Hall of Fame celebrates depth of state’s talent
by Jennifer Cohron
Jul 08, 2012 | 1782 views | 0 0 comments | 11 11 recommendations | email to a friend | print
More than 300 athletes have been inducted into the Alabama Sports Hall of Fame, including Vincent “Bo” Jackson. The Bessemer native and Auburn alum was a rare star of two professional sports, football and baseball.  Photo special to the Eagle
More than 300 athletes have been inducted into the Alabama Sports Hall of Fame, including Vincent “Bo” Jackson. The Bessemer native and Auburn alum was a rare star of two professional sports, football and baseball. Photo special to the Eagle
BIRMINGHAM — If you can’t afford to fly to London this summer for the Olympic Games, consider a trip to the Alabama Sports Hall of Fame to learn about the many gold medal winners who have ties to the state.

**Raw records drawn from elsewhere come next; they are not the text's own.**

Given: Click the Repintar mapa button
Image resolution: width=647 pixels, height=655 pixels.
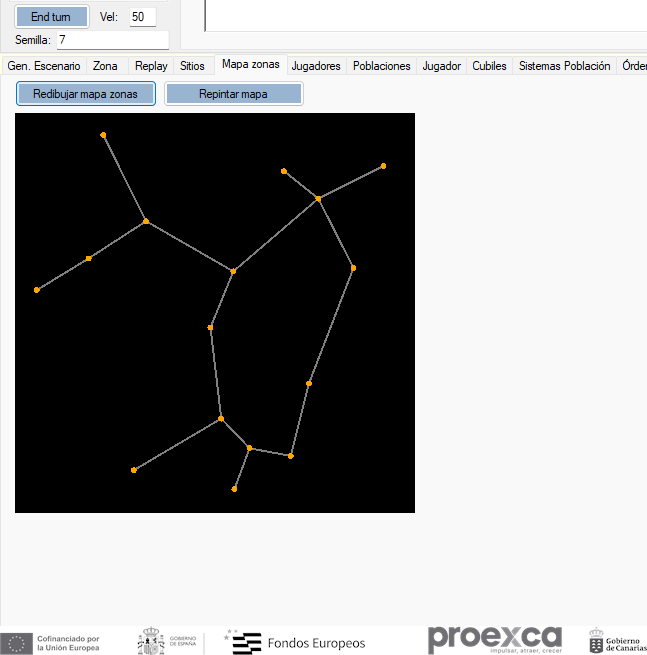Looking at the screenshot, I should coord(233,94).
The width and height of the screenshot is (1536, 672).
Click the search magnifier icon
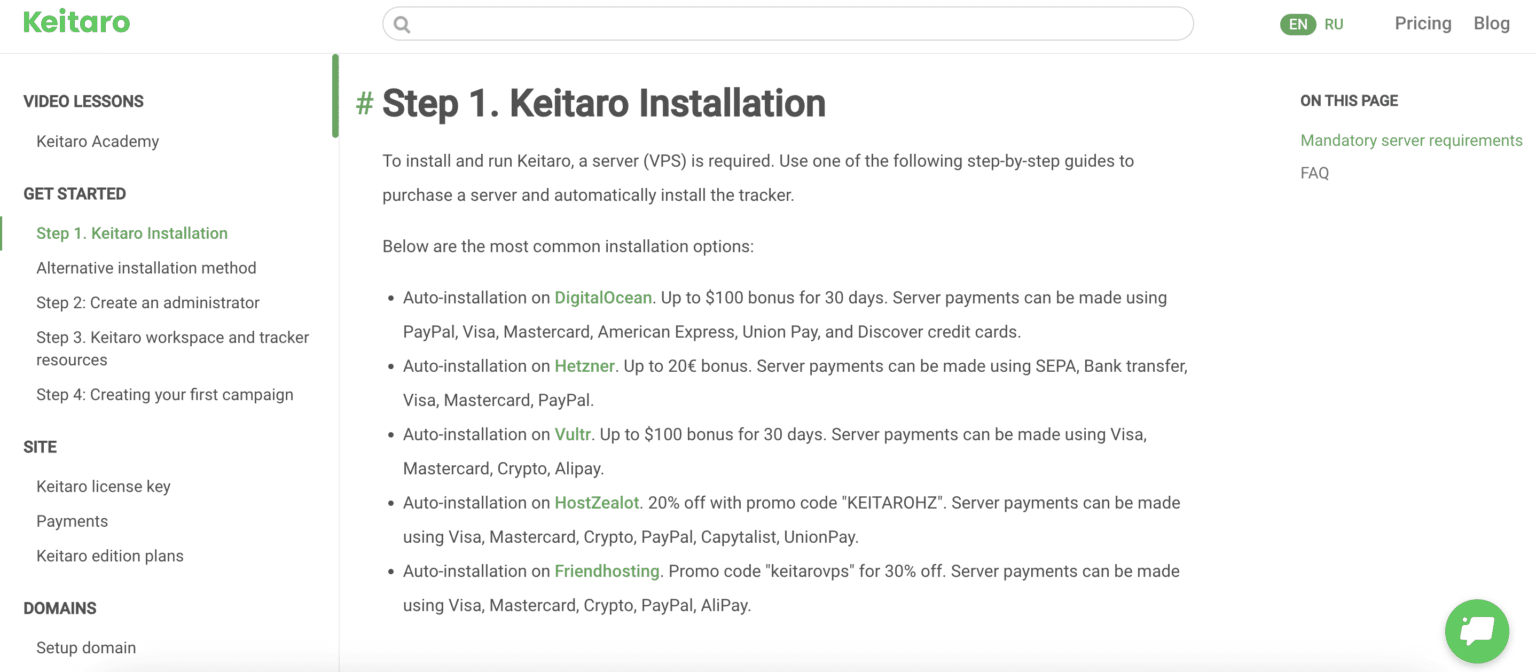tap(402, 24)
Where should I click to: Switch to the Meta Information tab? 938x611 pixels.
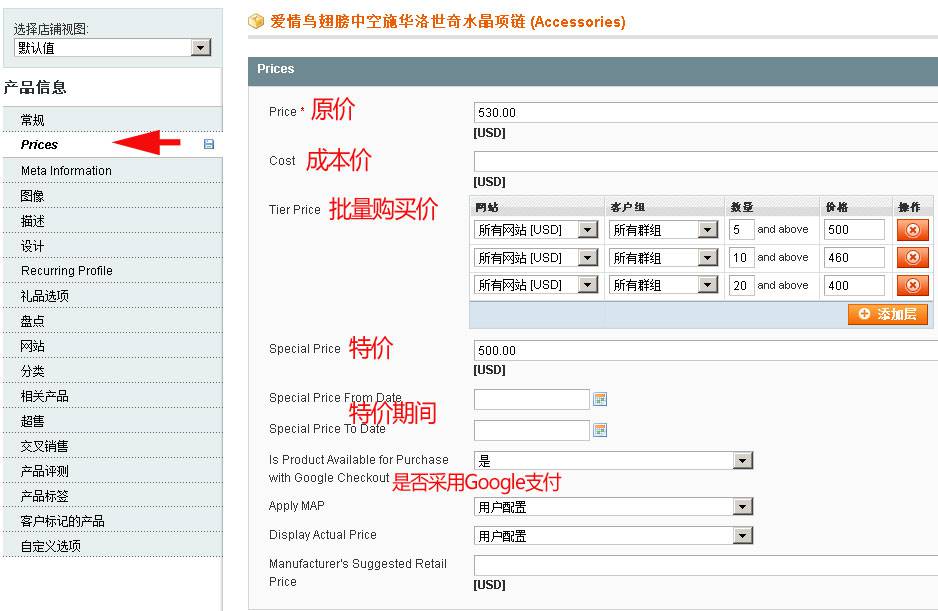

In the 1948 London Olympics, Alice Coachman Davis became the first black woman to win a gold medal. Davis, a Georgia native who was discovered by Tuskegee Institute track coach Cleve Abbott, earned the medal with a record high jump of 5 feet, 6 inches.

In 1984, Birmingham native Carl Lewis became the second athlete in history to win four gold medals in a single Olympics. The first was Jesse Owens, a fellow track star and Alabama native.

That same year, Ambrose “Rowdy” Gaines won three gold medals and set two world records in swimming. Gaines, NBC’s color commentator for its coverage of swimming at the upcoming London Olympics, was an All-American nearly two dozen times while attending Auburn University.

More recent gold medalists who hail from Alabama include soccer player Mia Hamm and bobsledder Vonetta Flowers.

Flowers, the first black athlete to win a gold medal in the Winter Olympics, recently donated several items to the Alabama Sports Hall of Fame, including the helmet she wore while competing in Salt Lake City in 2002.

The museum, which was created by the Legislature in 1967, has more than 5,000 artifacts on display.

Among the collection are the Heisman Trophies awarded to Pat Sullivan and Bo Jackson and the last Hickok Belt ever presented, which was donated by UA alum and professional football great Ken Stabler.

The museum also has the World Series trophies won in 1972, 1973 and 1974 by the Oakland Athletics. At that time, the team was owned by Ensley native Charles Finley, who is in the Hall of Fame as a distinguished sportsman.

More than 300 athletes representing sports from archery to wrestling have been inducted into the Hall of Fame.

“We’re known for being a football state, but our baseball heritage is just as rich,” said facility manager Bill Miller. “The city of Mobile has produced more Baseball Hall of Famers than any other city in the country, and Alabama has two of the top home run hitters of all time in Hank Aaron and Willie Mays.”

Also, five of the top 15 athletes of the 20th century as determined by ESPN are in the Alabama Sports Hall of Fame — Jesse Owens, Hank Aaron, Joe Louis, Willie Mays and Carl Lewis.

The Alabama Sports Hall of Fame is located on Richard Arrington Jr. Boulevard in Birmingham near the BJCC. Admission is $5 for adults, $4 for senior citizens and $3 for students.

Other options for sports fan this summer:


The Alabama Tourism Department has developed a BCS Championship Tour as part of its “100 Alabama Road Trips” campaign.

The first stop is the Paul Bryant Museum in Tuscaloosa. The legendary coach’s teams won six of the school’s 14 national championships.

Four blocks over is legendary Bryant-Denny Stadium, the fifth largest in the Southeastern Conference and the seventh largest on-campus stadium in the nation.

Across the state is Auburn, where coaches Ralph “Shug” Jordan, Terry Bowden, Tommy Tuberville and Gene Chizik led the Tigers to undefeated seasons and Pat Sullivan, Bo Jackson and Cam Newton won Heisman Trophies.

The coveted crystal trophy from the 2010 national championship is located in The Auburn Arena, which also houses the Lovelace Museum.

A trip to Auburn isn’t complete without stopping by Toomer’s Drugs, which has been at the intersection of College and Magnolia streets for more than 130 years.

Robert Trent Jones Golf Trail

According to the state tourism website, the Robert Trent Jones Golf Trail — a collection of 468 holes at 11 sites that stretches from Muscle Shoals to Mobile — is one of the reasons that Golf Digest named Alabama one of the top 50 golf destianations in the world.

Every course on the trail has received renovations within the past five years. Most green fees are between $45 and $64.

Two popular facilities in the greater Birmingham area are Oxmoore Valley, which stands on former mining land and features an 18th hole nicknamed “The Assasin,” and Ross Bridge, the fourth longest golf course in the world.

In keeping with the Scottish theme of Renaissance Birmingham Ross Bridge Golf Resort & Spa, a traditional bagpiper wanders the grounds every evening calling golfers back to the clubhouse.